▸ PROBLEM TO SOLVE:
Please output the listing that follows exactly, but keep all images out.

▸ PROVIDED ENTRIES:
━━━━

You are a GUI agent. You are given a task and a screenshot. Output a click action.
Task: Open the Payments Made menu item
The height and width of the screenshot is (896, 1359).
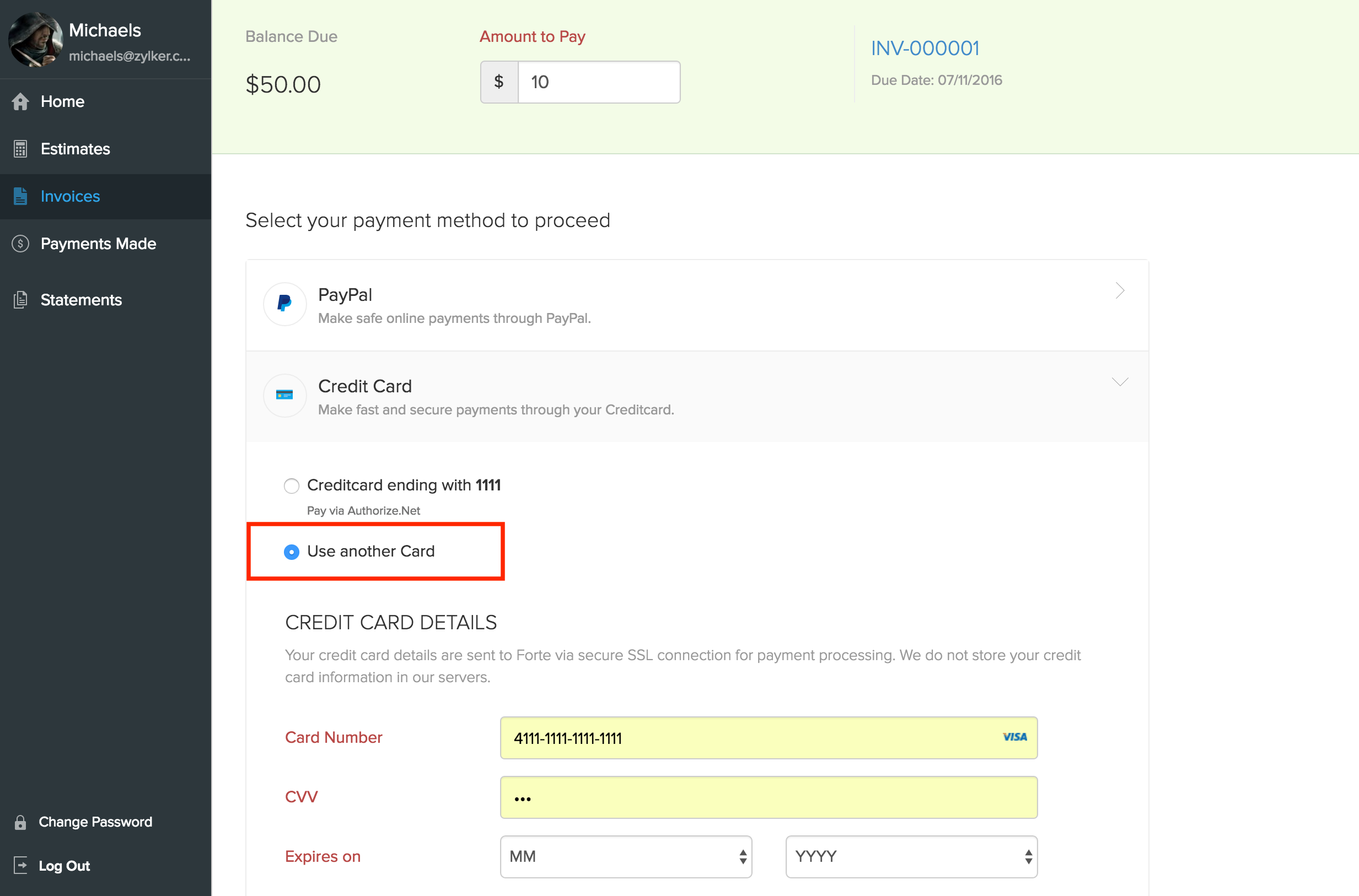pos(98,244)
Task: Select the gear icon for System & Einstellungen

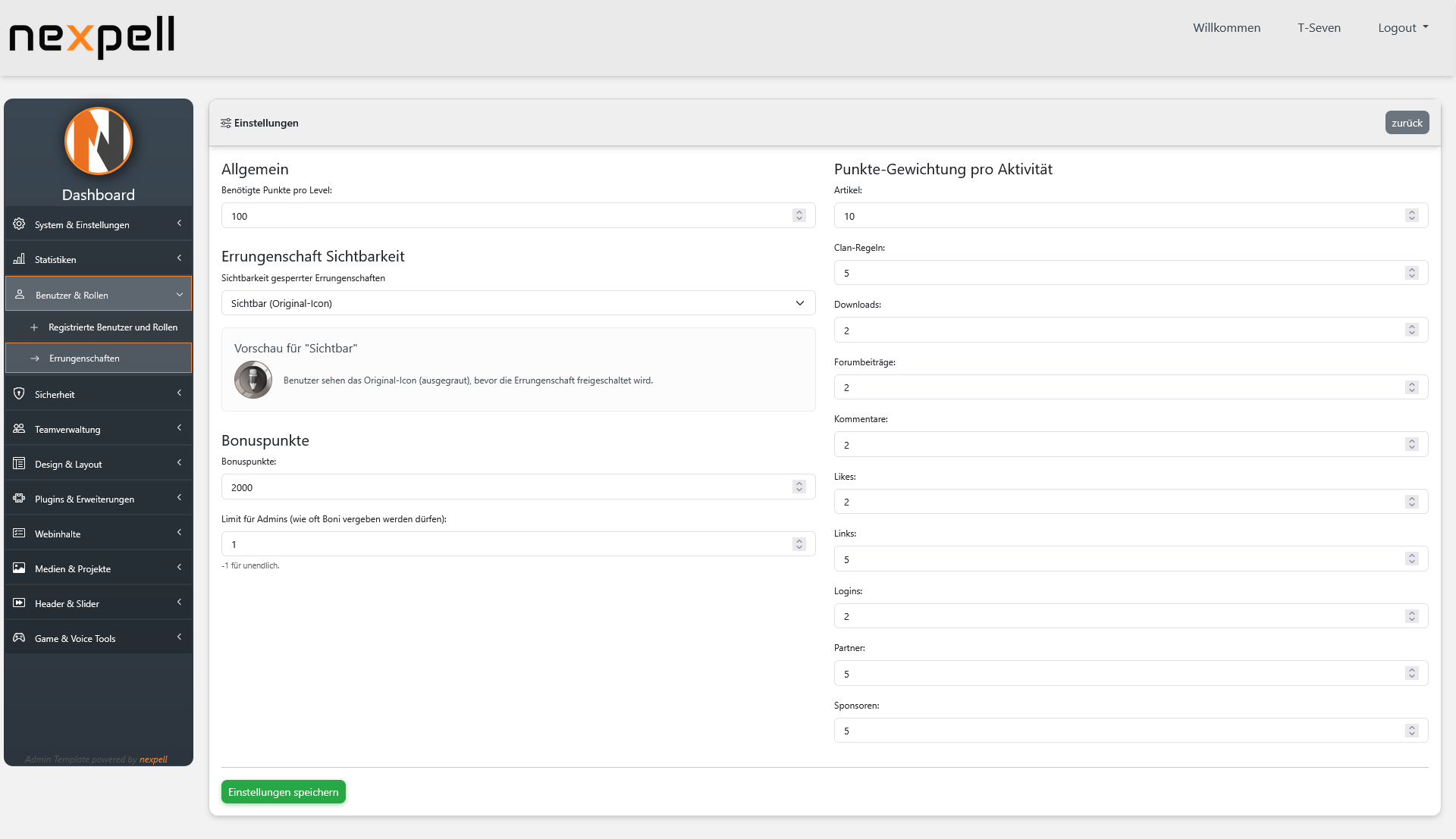Action: coord(18,224)
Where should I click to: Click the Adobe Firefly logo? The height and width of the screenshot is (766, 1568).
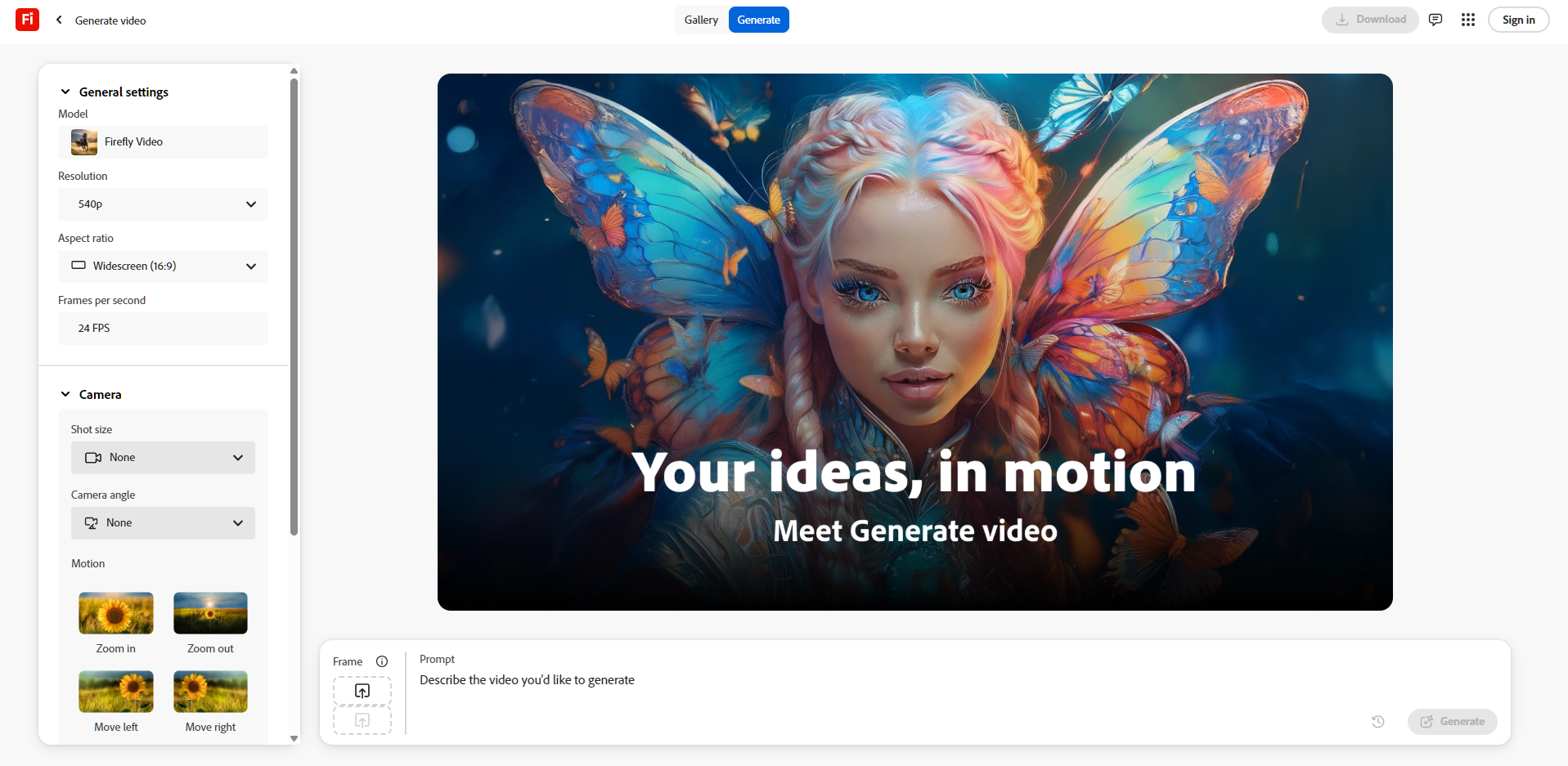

━━━━

▸ EXERCISE RESULT:
You are a GUI agent. You are given a task and a screenshot. Output a click action.
Task: Open the Payments Made menu item
The height and width of the screenshot is (896, 1359).
pos(98,244)
Task: Select the gear icon for System & Einstellungen

Action: coord(18,224)
Where should I click to: Click the Adobe Firefly logo? The height and width of the screenshot is (766, 1568).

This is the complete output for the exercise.